(TASK REQUIREMENTS): State how many lines of the listing below contain the string "status", with case counting, and give only the number.

Items from a data source

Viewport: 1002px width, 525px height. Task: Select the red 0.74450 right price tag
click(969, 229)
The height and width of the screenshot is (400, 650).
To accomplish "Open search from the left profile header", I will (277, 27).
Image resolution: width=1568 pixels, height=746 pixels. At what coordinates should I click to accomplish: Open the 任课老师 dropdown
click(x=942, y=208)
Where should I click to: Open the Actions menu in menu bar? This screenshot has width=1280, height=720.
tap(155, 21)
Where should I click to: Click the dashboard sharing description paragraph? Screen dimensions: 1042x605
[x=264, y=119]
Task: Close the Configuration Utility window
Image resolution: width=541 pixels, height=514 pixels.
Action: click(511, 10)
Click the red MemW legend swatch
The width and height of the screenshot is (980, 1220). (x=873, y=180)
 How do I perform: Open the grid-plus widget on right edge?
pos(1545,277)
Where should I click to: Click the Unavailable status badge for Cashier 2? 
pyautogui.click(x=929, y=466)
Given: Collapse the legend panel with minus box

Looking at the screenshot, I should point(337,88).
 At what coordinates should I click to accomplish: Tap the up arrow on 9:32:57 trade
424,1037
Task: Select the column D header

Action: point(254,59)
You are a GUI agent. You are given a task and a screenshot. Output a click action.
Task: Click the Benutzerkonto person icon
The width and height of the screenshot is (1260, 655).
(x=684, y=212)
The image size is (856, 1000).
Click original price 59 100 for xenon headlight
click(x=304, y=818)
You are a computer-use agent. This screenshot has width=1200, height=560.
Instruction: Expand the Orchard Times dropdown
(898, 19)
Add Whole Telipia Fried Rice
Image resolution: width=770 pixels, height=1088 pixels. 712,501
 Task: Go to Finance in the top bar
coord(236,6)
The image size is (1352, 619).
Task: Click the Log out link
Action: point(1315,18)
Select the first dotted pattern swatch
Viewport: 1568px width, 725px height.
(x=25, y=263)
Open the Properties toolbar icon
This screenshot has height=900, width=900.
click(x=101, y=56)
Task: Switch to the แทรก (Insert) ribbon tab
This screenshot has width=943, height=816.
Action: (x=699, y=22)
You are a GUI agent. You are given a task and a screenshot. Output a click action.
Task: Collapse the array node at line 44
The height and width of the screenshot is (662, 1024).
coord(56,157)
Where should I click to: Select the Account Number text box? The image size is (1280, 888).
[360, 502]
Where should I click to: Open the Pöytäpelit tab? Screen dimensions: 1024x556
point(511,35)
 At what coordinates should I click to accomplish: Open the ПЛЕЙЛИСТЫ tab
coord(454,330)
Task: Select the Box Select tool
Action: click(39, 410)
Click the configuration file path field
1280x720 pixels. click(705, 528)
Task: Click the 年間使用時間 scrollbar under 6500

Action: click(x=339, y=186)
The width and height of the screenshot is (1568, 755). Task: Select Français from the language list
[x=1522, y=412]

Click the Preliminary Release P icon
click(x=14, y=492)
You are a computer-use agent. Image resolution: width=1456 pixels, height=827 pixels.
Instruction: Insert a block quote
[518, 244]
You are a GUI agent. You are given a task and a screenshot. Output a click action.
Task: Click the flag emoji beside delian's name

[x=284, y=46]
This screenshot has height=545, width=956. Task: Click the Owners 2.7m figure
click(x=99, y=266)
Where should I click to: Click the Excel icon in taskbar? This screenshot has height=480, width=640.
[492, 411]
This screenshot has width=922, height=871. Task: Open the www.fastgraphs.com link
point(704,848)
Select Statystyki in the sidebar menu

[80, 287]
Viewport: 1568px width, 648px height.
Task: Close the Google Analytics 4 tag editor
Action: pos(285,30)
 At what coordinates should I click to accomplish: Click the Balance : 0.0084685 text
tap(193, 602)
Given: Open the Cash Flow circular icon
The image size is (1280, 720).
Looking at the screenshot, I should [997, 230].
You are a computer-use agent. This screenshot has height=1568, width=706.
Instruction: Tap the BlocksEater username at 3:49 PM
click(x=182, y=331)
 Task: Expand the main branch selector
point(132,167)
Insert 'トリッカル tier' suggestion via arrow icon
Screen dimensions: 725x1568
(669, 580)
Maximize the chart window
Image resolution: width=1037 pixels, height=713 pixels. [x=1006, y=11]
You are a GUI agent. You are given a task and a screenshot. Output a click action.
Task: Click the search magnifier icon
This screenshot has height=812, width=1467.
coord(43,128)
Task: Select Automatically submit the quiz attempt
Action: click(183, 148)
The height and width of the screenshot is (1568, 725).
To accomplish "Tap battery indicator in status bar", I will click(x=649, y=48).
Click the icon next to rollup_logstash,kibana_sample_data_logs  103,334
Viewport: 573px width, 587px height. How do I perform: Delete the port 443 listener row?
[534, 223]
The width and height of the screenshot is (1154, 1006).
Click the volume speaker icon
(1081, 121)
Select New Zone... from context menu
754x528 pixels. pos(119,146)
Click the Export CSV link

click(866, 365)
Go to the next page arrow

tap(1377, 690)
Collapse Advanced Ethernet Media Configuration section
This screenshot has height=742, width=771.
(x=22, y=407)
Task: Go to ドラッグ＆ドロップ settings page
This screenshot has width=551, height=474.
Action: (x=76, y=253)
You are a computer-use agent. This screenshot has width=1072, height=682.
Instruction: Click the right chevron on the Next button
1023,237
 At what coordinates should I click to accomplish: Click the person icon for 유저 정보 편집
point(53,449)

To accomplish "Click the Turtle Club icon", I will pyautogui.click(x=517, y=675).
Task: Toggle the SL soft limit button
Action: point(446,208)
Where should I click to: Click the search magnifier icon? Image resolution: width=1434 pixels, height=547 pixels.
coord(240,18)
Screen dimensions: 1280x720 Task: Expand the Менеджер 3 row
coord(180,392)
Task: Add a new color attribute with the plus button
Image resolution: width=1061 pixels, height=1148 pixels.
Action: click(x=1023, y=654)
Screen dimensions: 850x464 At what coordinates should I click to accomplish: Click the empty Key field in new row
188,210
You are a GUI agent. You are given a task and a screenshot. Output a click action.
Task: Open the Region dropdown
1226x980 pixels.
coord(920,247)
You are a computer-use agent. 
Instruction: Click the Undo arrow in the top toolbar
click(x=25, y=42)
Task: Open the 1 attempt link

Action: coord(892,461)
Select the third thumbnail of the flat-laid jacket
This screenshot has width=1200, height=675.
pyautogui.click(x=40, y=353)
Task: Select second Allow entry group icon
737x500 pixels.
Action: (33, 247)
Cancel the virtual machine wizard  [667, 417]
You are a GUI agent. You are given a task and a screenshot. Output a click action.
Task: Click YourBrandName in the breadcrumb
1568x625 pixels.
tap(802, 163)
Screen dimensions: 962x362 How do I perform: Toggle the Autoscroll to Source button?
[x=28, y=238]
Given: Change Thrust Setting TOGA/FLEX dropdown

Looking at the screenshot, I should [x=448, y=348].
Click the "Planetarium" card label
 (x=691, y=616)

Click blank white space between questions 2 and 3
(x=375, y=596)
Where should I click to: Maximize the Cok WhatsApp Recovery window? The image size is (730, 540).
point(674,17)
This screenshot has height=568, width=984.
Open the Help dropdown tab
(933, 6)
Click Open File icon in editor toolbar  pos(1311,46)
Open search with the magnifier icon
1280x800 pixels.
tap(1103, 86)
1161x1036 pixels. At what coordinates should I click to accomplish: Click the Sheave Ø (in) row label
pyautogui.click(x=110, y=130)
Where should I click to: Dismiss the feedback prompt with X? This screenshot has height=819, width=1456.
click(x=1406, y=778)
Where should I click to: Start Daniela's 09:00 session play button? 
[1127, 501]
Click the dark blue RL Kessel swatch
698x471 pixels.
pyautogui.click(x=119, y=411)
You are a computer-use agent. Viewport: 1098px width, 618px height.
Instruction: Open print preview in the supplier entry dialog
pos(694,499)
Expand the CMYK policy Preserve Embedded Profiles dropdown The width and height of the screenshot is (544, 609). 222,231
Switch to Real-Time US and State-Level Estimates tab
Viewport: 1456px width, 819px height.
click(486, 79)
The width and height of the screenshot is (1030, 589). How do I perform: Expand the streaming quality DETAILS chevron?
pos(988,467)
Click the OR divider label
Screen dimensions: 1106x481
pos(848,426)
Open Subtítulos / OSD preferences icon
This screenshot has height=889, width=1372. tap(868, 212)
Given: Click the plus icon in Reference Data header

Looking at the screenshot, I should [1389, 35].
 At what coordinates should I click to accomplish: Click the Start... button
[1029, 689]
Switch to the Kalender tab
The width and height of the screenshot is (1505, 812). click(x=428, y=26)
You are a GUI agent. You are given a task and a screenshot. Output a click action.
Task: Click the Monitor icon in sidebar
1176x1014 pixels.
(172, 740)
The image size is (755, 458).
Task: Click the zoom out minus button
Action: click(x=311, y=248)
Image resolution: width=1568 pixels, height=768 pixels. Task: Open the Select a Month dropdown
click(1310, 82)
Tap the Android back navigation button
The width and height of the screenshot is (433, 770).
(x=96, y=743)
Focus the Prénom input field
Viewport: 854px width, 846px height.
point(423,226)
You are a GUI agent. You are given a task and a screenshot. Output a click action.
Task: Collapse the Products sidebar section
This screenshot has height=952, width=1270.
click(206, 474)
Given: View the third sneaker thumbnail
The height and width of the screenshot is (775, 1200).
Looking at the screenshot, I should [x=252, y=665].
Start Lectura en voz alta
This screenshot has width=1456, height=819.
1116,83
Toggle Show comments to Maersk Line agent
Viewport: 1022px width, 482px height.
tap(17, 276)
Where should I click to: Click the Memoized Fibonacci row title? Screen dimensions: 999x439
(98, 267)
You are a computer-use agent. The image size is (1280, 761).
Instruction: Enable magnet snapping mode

(EXERCISE ANSWER): 2